:: Work to be completed ::
Your answer should be the lines from the one with "Copy the script from the Code Panel" to the end of the data below, both included, exact and free of pictures.

-- Opening Marker --

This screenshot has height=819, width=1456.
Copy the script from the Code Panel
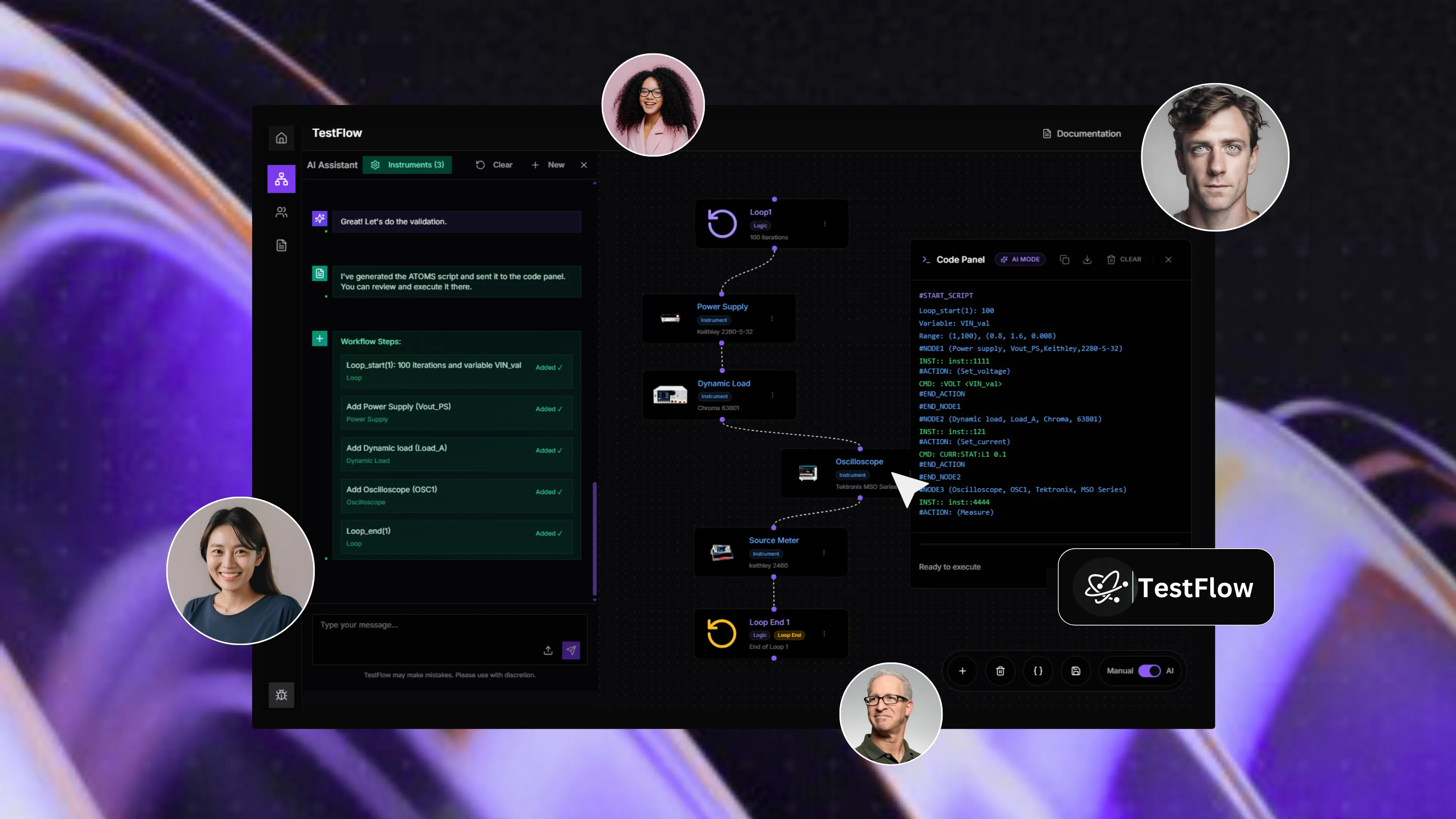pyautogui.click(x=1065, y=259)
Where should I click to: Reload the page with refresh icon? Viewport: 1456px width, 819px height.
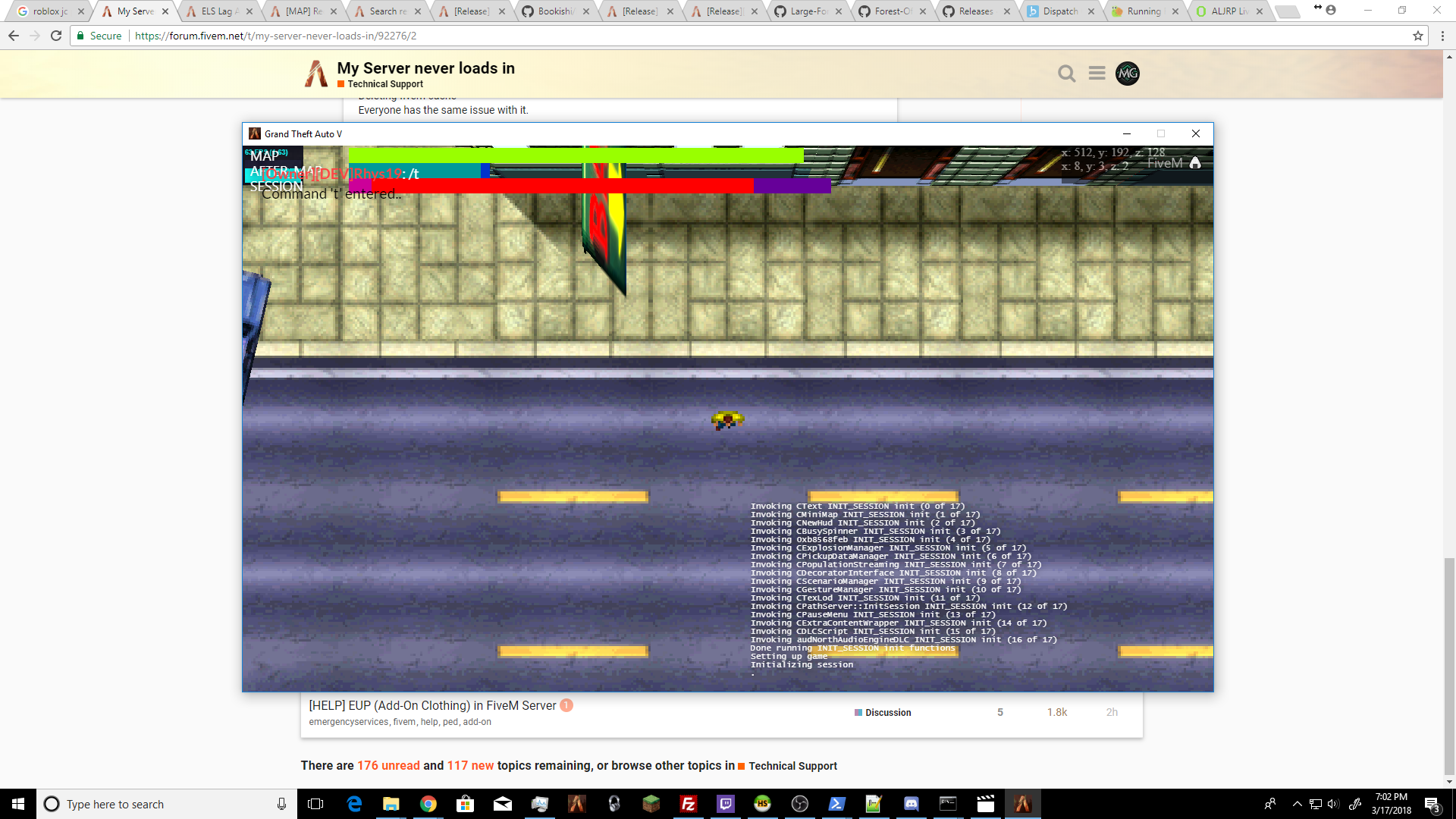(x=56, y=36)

-- Closing Marker --

:: Your response ::
Copy the script from the Code Panel
pyautogui.click(x=1065, y=259)
Where should I click to: Reload the page with refresh icon? Viewport: 1456px width, 819px height.
(x=56, y=36)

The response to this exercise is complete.